- [Information provided]
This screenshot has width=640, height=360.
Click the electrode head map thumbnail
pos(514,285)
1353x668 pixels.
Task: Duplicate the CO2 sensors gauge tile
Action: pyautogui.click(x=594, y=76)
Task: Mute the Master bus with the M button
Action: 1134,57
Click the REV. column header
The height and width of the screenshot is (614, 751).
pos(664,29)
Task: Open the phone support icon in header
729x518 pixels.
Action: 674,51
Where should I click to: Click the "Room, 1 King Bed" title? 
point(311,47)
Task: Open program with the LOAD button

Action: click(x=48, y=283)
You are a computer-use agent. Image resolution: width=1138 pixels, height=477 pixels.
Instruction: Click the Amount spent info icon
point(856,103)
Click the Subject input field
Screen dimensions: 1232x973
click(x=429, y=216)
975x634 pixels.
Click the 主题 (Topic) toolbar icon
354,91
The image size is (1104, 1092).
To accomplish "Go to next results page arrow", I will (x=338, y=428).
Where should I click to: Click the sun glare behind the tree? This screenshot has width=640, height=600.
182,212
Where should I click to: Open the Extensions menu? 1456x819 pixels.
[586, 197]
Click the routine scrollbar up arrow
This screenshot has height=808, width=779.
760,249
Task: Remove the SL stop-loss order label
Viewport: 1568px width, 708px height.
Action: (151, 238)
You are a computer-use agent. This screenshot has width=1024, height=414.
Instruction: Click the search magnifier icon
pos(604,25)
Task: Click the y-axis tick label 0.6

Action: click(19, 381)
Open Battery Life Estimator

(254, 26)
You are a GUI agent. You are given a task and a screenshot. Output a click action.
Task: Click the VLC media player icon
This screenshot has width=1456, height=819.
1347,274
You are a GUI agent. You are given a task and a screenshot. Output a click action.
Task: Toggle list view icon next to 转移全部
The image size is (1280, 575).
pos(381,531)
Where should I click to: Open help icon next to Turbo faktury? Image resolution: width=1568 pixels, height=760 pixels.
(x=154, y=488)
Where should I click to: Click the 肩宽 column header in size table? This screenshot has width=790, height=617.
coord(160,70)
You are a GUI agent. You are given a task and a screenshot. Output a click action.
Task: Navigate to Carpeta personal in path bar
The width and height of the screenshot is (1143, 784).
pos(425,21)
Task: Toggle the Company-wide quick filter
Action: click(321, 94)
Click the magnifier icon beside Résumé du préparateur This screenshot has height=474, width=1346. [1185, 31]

- [Assignment] Print each entry above word for word, leaving none out.

- [Response to this exercise]
This screenshot has width=640, height=360.
Click the electrode head map thumbnail
pos(514,285)
1353x668 pixels.
Task: Duplicate the CO2 sensors gauge tile
Action: pyautogui.click(x=594, y=76)
Task: Mute the Master bus with the M button
Action: 1134,57
Click the REV. column header
The height and width of the screenshot is (614, 751).
pos(664,29)
Task: Open the phone support icon in header
729x518 pixels.
Action: 674,51
Where should I click to: Click the "Room, 1 King Bed" title? 
point(311,47)
Task: Open program with the LOAD button

Action: click(x=48, y=283)
You are a computer-use agent. Image resolution: width=1138 pixels, height=477 pixels.
Instruction: Click the Amount spent info icon
point(856,103)
Click the Subject input field
Screen dimensions: 1232x973
click(x=429, y=216)
975x634 pixels.
Click the 主题 (Topic) toolbar icon
354,91
The image size is (1104, 1092).
To accomplish "Go to next results page arrow", I will (x=338, y=428).
Where should I click to: Click the sun glare behind the tree? This screenshot has width=640, height=600.
182,212
Where should I click to: Open the Extensions menu? 1456x819 pixels.
[586, 197]
Click the routine scrollbar up arrow
This screenshot has height=808, width=779.
760,249
Task: Remove the SL stop-loss order label
Viewport: 1568px width, 708px height.
Action: (151, 238)
You are a computer-use agent. This screenshot has width=1024, height=414.
Instruction: Click the search magnifier icon
pos(604,25)
Task: Click the y-axis tick label 0.6

Action: click(19, 381)
Open Battery Life Estimator

(254, 26)
You are a GUI agent. You are given a task and a screenshot. Output a click action.
Task: Click the VLC media player icon
This screenshot has width=1456, height=819.
1347,274
You are a GUI agent. You are given a task and a screenshot. Output a click action.
Task: Toggle list view icon next to 转移全部
The image size is (1280, 575).
pos(381,531)
Where should I click to: Open help icon next to Turbo faktury? Image resolution: width=1568 pixels, height=760 pixels.
(x=154, y=488)
Where should I click to: Click the 肩宽 column header in size table? This screenshot has width=790, height=617.
coord(160,70)
You are a GUI agent. You are given a task and a screenshot. Output a click action.
Task: Navigate to Carpeta personal in path bar
The width and height of the screenshot is (1143, 784).
pos(425,21)
Task: Toggle the Company-wide quick filter
Action: click(321, 94)
Click the magnifier icon beside Résumé du préparateur This screenshot has height=474, width=1346. [1185, 31]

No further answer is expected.